Polycomp file format

We present here a detailed description of the compressed files written by Polycomp.

Polycomp files are FITS files where each 1-D datastream is saved in its own HDU. A number of FITS keyword defined here are used to store details about the datastream, such as the compression algorithm and other information needed for the decompression. It is possible to access Polycomp files using any FITS library. Notable examples are cfitsio and Astropy (through the io.fits module).

Keywords

Any Polycomp file contains one or more binary table HDUs. Each HDU contains the data required to decompress one 1-D table. The order of the HDUs is the same as the order specified in the Polycomp configuration file used for the compression.

The following keyword are defined in each of the table HDUs:

Keyword Type Meaning
PCSRCTP String NumPy type of the input data
PCCOMPR String Kind of compression algorithm used
PCNUMSA Integer Number of uncompressed samples
PCNUMSA Integer Number of uncompressed samples
PCUNCSZ Integer Size of the uncompressed samples, in bytes
PCCOMSZ Integer Size of the compressed samples, in bytes
PCTIME Float Time needed to compress the data
PCCR Float Compression ratio

The allowed strings for PCCOMPR are the following:

  • none: no compression;
  • rle: Run-Length Encoding;
  • diffrle: Differenced Run-Length Encoding;
  • quantization: Floating-point quantization;
  • polynomial: Polynomial compression (with or without the Chebyshev step);
  • zlib: zlib-based compression;
  • bzip2: bzip2-based compression.

If the algorithm is quantization, the following keywords are saved in the HDU header as well:

Keyword Type Meaning
PCELEMSZ Integer Number of bits per uncompressed sample
PCBITSPS Integer Number of bits per compressed sample
PCNORM Float Normalization factor
PCOFS Float Offset

Table data

Table data is saved in one fixed-size column (with one notable exception, see below).

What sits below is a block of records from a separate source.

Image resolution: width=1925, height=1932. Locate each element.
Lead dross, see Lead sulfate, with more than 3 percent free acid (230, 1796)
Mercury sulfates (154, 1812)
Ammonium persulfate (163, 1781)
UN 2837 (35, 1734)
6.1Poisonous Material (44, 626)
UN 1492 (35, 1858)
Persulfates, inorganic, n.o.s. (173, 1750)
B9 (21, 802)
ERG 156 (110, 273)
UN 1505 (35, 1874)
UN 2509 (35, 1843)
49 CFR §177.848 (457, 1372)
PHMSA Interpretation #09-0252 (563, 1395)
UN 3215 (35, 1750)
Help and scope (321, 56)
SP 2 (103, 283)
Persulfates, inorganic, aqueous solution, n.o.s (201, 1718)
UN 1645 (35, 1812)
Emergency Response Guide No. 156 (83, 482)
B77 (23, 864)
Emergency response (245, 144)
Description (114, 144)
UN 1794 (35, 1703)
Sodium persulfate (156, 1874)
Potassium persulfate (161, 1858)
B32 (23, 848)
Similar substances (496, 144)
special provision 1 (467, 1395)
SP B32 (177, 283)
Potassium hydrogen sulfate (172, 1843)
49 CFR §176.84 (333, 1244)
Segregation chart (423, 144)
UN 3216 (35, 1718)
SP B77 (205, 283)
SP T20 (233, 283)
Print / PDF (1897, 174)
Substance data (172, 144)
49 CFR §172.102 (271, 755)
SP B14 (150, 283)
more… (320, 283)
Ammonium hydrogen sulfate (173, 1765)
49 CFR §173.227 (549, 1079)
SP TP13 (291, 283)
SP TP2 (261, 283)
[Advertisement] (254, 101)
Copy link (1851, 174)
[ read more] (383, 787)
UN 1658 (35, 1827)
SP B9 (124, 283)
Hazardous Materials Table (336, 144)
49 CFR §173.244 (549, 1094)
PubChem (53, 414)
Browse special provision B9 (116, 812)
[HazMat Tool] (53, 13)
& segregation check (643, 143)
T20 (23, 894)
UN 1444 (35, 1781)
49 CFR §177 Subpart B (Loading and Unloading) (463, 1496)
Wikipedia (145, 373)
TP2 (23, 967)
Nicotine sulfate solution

The type of this column depends on the input data type and/or the compression algorithm:

Compression Column type
none Same as input data
rle Same as input data
diffrle Same as input data
quantization 8-bit integer
polynomial 8-bit integer (but see below)
zlib 8-bit integer
bzip2 8-bit integer

Debug-mode for polynomial compression

Due to its relative complexity, polynomial compression can be saved using a special debug mode. In this mode, instead of coding the compressed stream as a raw sequence of 8-bit integers, the compressor saves information about each chunk separately. This mode is not as efficient as the default mode, but it allows to understand the compressor’s performance more easily.

If a data stream is compressed using polynomial compression in debug mode, the keyword PCDEBUG in the HDU header is set to 1, and the following columns are saved:

Name Type Row size Description
ISCOMPR Logical 1 True if this chunk has been compressed
CKLEN Integer 1 Length of this chunk
UNCOMPR Double Variable If ISCOMPR is False, the uncompressed samples
POLY Double Variable If ISCOMPR is True, the polynomial coefficients
CHMASK 8-bit integer Variable If ISCOMPR is True, the Chebyshev bit mask
CHEBY Double Variable If ISCOMPR is True, the Chebyshev coefficients

The length of the rows in variable-length columns is the following:

  • UNCOMPR: a number of elements equal to CKLEN;
  • POLY: equal to \deg p(x) + 1;
  • CHMASK: equal to \lceil N + 1\rceil, where N is CKLEN;
  • CHEBY: equal to the number of bits in CHMASK that are equal to 1.